Editor’s Note
This article highlights a transformative initiative led by University of Queensland researcher Lynda Lawson, which is empowering women sapphire miners in Madagascar through education and training. By focusing on financial autonomy and independence, the project offers a hopeful model for addressing deep-seated poverty and gender inequality in artisanal mining communities.

Female sapphire miners in Madagascar are among the nation’s hardest workers and poorest people, but their future is looking brighter, thanks to University of Queensland research.
PhD student Lynda Lawson has led the development of training and resources to improve the independence and financial autonomy of women sapphire miners.
Ms Lawson has spent the past four years working with the women to document and analyse their lives, focusing on the pathways, opportunities and challenges in the sapphire industry.

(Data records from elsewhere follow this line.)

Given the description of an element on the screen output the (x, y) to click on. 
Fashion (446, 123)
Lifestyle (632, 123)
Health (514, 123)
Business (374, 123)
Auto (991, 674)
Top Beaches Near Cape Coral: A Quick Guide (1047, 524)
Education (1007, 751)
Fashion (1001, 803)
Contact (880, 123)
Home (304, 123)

Her work has attracted the attention of German development agency Deutsche Gesellschaft für Internationale Zusammenarbeit GmbH (GIZ), which asked her to complete a baseline study on women working in the south-west sapphire fields.

Ms Lawson saw an opportunity for the women to add value to the stones they found, and created a basic field gemmology course with UQ geology graduate and gemmologist Charles Lawson.
Ms Lawson is now working on a suite of online materials to be used anywhere and a project focussing on health and safety issues related to cutting gems.
She recognises there are many challenges to overcome, but is hopeful for the women’s future.
Ms Lawson’s latest work is undertaken through the Gemstones and Sustainable Development Knowledge Hub, a collaboration between UQ, University of Delaware and Lausanne University and funded by The Tiffany & Co. Foundation.